TASK - Rewrite the rows below as a JSON list of strings with one string per line. Skip blank lines and leave out the pictures.

+++++

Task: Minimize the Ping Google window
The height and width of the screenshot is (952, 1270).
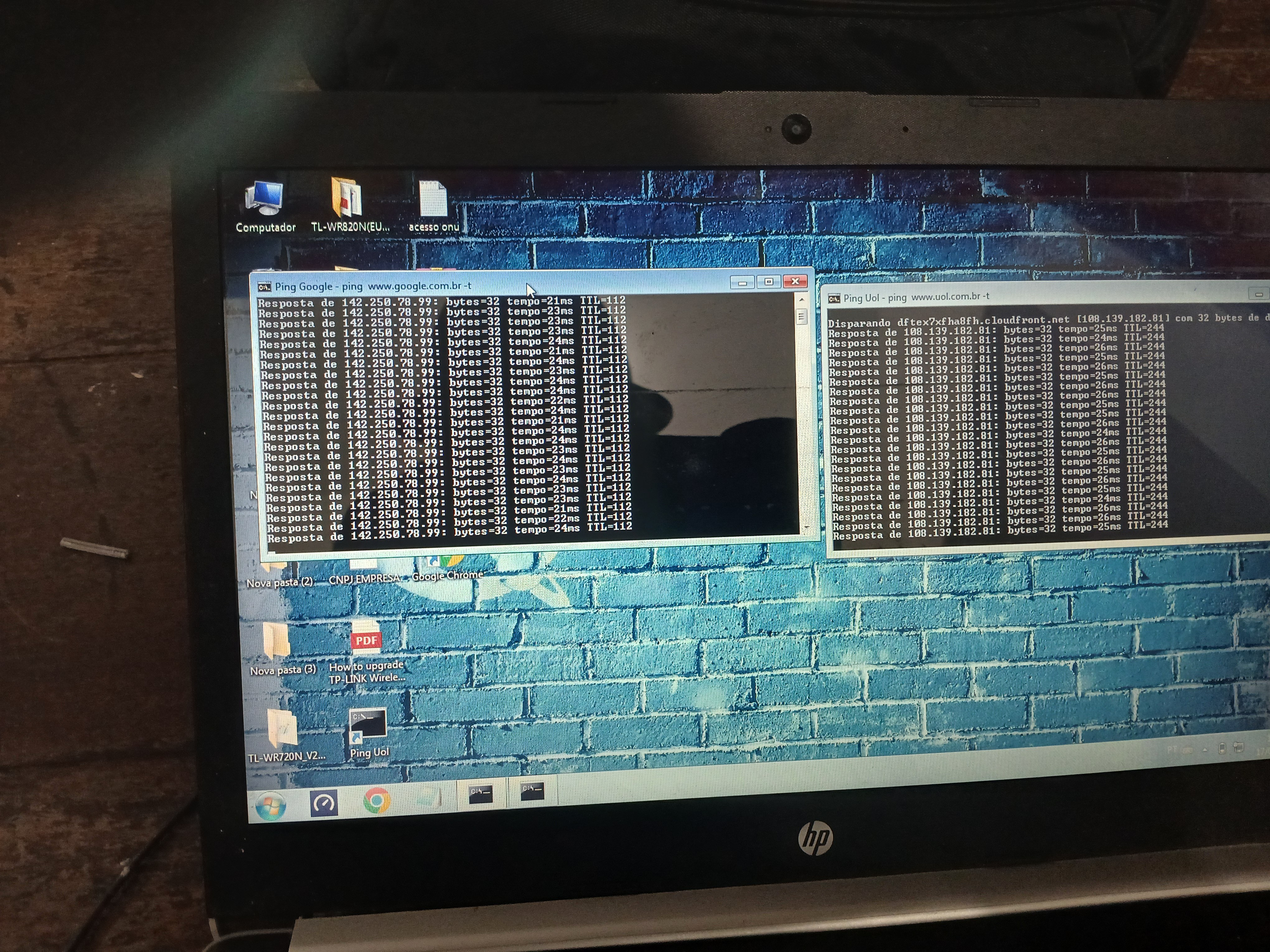Action: coord(742,283)
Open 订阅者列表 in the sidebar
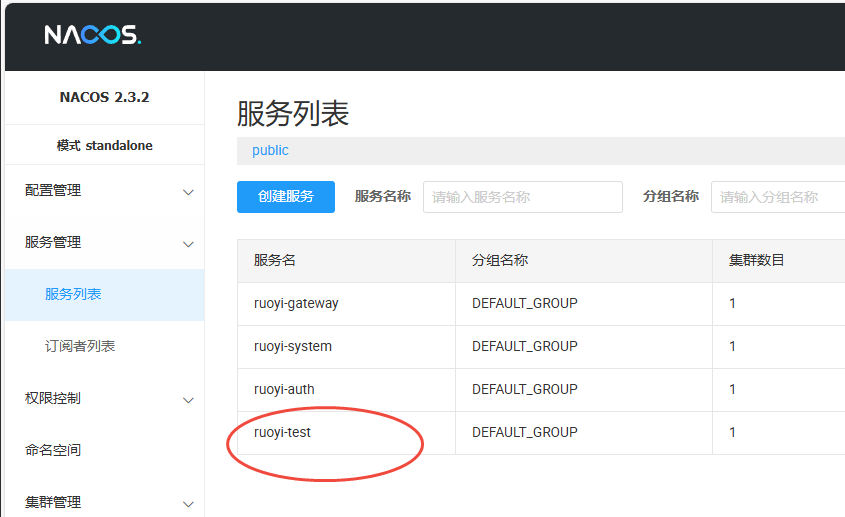This screenshot has height=517, width=845. (80, 346)

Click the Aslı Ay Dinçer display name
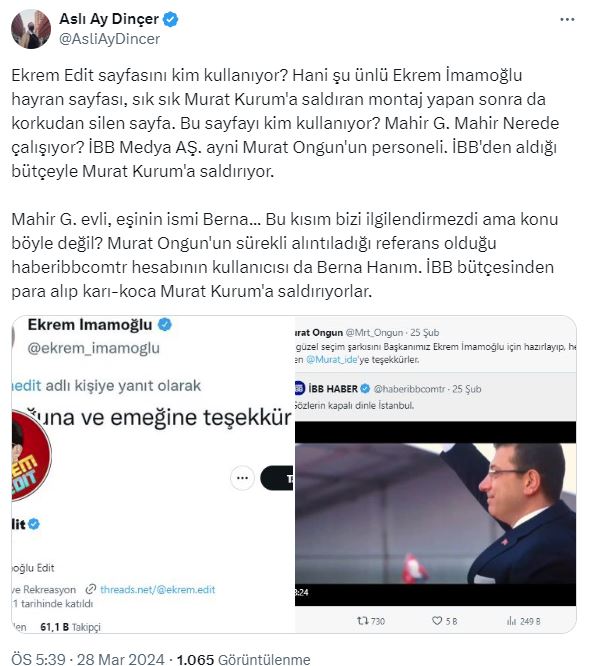[x=109, y=19]
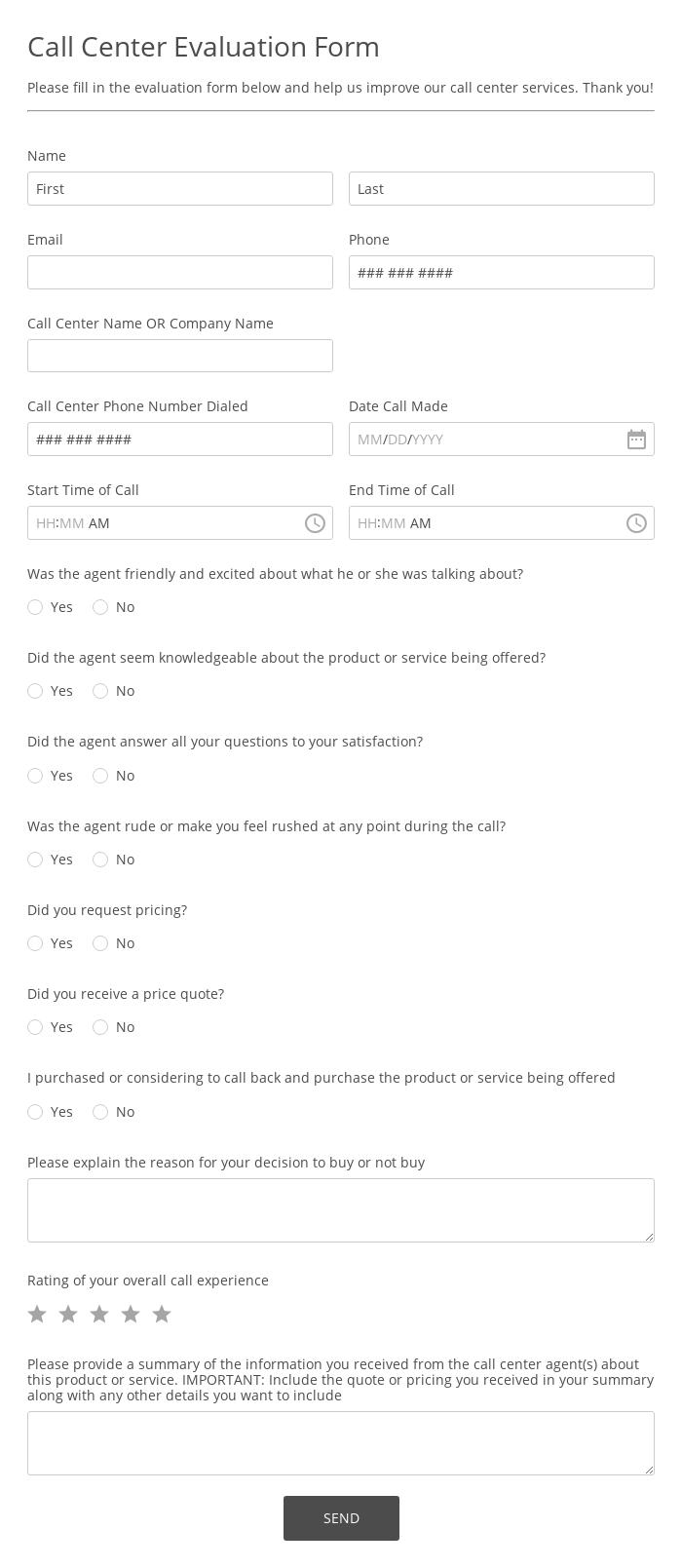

+++++

CORRECT RESULT -
[
  "Task: Minimize the Ping Google window",
  "The height and width of the screenshot is (952, 1270).",
  "Action: coord(742,283)",
  "Open 订阅者列表 in the sidebar",
  "This screenshot has height=517, width=845. (80, 346)",
  "Click the Aslı Ay Dinçer display name",
  "[x=109, y=19]"
]